Detailed env is included in requirement.txt

Dataset and Model Preparation

  1. We collect the user comments following Twitter's policy, and the processed dataset is available here. The dataset should be placed in ./dataset/
  2. To train the generator, we need the pretrained model, which can be downloaded here).
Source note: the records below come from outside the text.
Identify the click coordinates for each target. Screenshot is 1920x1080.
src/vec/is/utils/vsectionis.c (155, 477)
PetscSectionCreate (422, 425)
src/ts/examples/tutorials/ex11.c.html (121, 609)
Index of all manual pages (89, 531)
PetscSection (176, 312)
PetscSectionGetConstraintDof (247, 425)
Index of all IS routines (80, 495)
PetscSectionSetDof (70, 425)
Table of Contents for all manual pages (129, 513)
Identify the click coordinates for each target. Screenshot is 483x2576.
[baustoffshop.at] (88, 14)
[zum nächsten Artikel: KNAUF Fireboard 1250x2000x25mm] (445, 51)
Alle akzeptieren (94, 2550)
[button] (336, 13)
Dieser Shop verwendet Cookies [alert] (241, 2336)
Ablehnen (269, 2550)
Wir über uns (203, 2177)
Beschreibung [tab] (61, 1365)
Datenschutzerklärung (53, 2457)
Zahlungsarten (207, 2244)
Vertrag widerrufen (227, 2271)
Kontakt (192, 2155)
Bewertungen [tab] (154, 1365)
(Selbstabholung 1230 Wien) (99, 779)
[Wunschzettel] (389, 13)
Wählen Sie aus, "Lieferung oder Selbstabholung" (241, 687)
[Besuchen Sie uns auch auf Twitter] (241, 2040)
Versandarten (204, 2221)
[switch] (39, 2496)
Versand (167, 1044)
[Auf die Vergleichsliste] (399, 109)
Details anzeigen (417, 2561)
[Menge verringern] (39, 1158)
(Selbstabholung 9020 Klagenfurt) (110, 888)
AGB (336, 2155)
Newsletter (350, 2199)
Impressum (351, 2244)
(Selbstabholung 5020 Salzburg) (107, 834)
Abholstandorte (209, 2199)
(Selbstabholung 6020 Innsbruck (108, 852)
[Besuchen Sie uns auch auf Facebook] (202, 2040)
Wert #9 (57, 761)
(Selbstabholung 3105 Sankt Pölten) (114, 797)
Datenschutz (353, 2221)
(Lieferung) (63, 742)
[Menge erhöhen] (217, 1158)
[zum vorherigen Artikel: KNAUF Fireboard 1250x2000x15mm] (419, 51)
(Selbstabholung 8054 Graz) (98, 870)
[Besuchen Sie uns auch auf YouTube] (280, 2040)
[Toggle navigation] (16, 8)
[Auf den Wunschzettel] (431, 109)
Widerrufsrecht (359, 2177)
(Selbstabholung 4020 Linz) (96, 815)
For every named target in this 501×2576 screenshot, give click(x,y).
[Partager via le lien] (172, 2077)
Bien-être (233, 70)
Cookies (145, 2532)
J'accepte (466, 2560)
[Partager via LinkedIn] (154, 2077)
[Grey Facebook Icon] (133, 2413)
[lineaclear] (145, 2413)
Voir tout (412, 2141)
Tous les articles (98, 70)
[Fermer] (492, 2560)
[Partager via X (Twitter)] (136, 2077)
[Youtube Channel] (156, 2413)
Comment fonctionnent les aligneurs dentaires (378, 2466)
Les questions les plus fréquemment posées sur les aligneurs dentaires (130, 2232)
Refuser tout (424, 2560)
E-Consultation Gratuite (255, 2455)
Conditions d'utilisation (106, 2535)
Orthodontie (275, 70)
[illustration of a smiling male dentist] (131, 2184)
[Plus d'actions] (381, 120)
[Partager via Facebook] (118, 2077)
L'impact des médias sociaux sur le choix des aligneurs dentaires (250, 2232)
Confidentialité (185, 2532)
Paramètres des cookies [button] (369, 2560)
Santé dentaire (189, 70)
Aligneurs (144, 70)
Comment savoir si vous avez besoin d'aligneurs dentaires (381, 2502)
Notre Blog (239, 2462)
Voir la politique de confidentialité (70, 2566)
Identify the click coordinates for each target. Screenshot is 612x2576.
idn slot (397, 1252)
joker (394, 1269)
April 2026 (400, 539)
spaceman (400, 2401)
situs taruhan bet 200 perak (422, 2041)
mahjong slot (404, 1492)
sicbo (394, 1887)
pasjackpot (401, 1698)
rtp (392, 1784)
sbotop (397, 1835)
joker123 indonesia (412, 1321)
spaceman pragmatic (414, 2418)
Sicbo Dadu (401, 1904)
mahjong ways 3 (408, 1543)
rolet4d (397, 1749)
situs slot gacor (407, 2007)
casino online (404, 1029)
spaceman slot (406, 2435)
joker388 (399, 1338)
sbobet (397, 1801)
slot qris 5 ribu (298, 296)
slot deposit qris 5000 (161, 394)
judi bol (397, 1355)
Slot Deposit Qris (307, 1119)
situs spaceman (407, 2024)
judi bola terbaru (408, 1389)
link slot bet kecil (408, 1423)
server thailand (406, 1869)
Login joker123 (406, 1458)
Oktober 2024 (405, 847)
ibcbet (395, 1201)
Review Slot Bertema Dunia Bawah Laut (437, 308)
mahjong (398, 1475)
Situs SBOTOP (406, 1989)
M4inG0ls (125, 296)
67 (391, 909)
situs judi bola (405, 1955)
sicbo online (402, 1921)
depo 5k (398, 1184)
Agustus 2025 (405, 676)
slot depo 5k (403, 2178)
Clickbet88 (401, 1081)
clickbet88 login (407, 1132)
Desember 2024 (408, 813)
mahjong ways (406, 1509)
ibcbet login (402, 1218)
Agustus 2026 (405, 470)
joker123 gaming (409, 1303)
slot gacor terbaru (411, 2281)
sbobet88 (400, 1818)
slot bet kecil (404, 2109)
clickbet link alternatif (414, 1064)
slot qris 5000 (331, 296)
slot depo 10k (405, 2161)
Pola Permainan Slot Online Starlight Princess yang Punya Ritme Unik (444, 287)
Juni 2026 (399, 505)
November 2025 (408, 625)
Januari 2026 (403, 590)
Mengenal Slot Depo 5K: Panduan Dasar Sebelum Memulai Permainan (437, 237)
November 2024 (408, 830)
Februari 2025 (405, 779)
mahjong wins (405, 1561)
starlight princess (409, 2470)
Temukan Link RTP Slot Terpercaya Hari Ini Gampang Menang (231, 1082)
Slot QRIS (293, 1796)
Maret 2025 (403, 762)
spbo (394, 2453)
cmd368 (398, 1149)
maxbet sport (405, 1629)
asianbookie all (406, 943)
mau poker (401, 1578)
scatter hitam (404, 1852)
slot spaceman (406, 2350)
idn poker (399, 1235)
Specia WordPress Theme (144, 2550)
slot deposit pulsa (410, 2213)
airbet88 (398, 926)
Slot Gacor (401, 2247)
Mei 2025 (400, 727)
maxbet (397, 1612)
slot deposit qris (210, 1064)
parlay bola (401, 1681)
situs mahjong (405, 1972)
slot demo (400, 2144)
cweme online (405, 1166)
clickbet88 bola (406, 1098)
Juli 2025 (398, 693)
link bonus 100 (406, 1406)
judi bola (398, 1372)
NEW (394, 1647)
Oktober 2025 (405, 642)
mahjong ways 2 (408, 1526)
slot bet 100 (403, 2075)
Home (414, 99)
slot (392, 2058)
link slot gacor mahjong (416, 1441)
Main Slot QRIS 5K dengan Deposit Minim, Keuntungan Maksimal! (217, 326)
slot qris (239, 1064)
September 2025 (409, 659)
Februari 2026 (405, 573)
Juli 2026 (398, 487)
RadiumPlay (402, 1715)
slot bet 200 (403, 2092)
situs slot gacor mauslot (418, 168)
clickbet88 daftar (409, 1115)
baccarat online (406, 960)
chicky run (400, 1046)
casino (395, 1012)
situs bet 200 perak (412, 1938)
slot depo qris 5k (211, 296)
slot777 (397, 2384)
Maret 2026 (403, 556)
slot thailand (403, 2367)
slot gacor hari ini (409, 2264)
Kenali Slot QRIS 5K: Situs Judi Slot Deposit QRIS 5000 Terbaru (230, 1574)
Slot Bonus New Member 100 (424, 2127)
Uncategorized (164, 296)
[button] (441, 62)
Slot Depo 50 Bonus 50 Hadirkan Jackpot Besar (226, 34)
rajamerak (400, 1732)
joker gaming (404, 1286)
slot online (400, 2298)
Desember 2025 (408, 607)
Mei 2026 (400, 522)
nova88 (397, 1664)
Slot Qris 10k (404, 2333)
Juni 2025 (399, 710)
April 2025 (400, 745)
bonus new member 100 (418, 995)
The pretrained generation model should be placed in ./results/pretrain/

The data preprocessing is followed BiGAN. The raw datasets except the comments can be downloaded in raw_pheme provided by Zubiagaet al., 2016 and raw_twitter15_twitter16 provided by Ma et al., 2017.

Code structure

|_src\
      |_run.sh  -> script to run the code
      |_main.py
      |_models\
            |_trainer_gen.py    -> warpping different experiments
            |_trainer.py        -> model trainer
            |_model.py          -> main class for AARD model
            |_model_detector.py -> for supporting model.py
            |_model_decoder.py  -> for supporting model.py
            |_predictor.py      -> for decoding form generator
      |_data\   -> for spliting 5-fold and building datagraph
      |_eval\   -> define evaluation metric (Recall, Precision and F-score of each class)
      |_others\ -> define loss, logging info
|_dataset\
      |_Pheme\
      |_Phemetextgraph\     -> can be automatically generated data/getgraph.py
      |_twitter15\
      |_twitter15textgraph\ -> can be automatically generated data/getgraph.py
      |_twitter16\
      |_twitter16textgraph\ -> can be automatically generated data/getgraph.py
|_results\
      |_pretrain\
            |_XSUM_BertExtAbs\

How to run the code

Three-stage training

python main.py \
  -train_detector \
  -train_adv \
  -fold '0,1,2,3,4' \
  -dataset_dir '../dataset/Pheme' \
  -savepath '../results/Pheme' \
  -batch_size 48 \
  -filter True \
  -log_tensorboard \
  -warmup_steps 100 \

Only train detector

python main.py \
  -train_detector \
  -fold '0,1,2,3,4' \
  -dataset_dir '../dataset/Pheme' \
  -savepath '../results/Pheme' \
  -filter True \
  -batch_size 48 \
  -log_tensorboard \
  -warmup_steps 100 \

Evaluate detector

python main.py \
  -test_detector \
  -fold '0,1,2,3,4' \
  -dataset_dir '../dataset/Pheme' \
  -savepath '../results/Pheme' \
  -filter True \
  -batch_size 48 \
  -log_tensorboard \
  -warmup_steps 100 \

Evaluate detector under adversarial attack

python main.py \
  -test_detector \
  -test_gen \
  -fold '0,1,2,3,4' \
  -dataset_dir '../dataset/Pheme' \
  -savepath '../results/Pheme' \
  -filter True \
  -batch_size 48 \
  -log_tensorboard \
  -warmup_steps 100 \

Other experiments in paper

Early rumor detection (only testing)

Run the model testing under different data time stamp.

python main.py \
  -early '0,6,12,18,24,30,36,42,48,54,60,120' \
  -fold '0,1,2,3,4' \
  -dataset_dir '../dataset/twitter15' \
  -savepath '../results/twitter15/early_detection' \
  -filter True \
  -batch_size 48 \
python main.py \
  -early '0,6,12,18,24,30,36,42,48,54,60,120' \
  -fold '0,1,2,3,4' \
  -dataset_dir '../dataset/twitter16' \
  -savepath '../results/twitter16/early_detection' \
  -filter True \
  -batch_size 48 \
python main.py \
 -early '0,60,120,240,480,720,1440,2880' \
 -fold '0,1,2,3,4' \
 -dataset_dir '../dataset/Pheme' \
 -savepath '../results/Pheme/early_detection' \
 -filter True \
 -batch_size 48 \

Data scarcity experiment (require training)

Train the models under different quantities of data, ranging from 5% to100%, and evaluate them on the same testing set.

python main.py \
  -train_detector \
  -quat '5,10,25,50,75,100' \
  -fold '0,1,2,3,4' \
  -dataset_dir '../dataset/Pheme' \
  -savepath '../results/pheme/data_scarcity' \
  -filter True \
  -batch_size 48 \
  -log_tensorboard \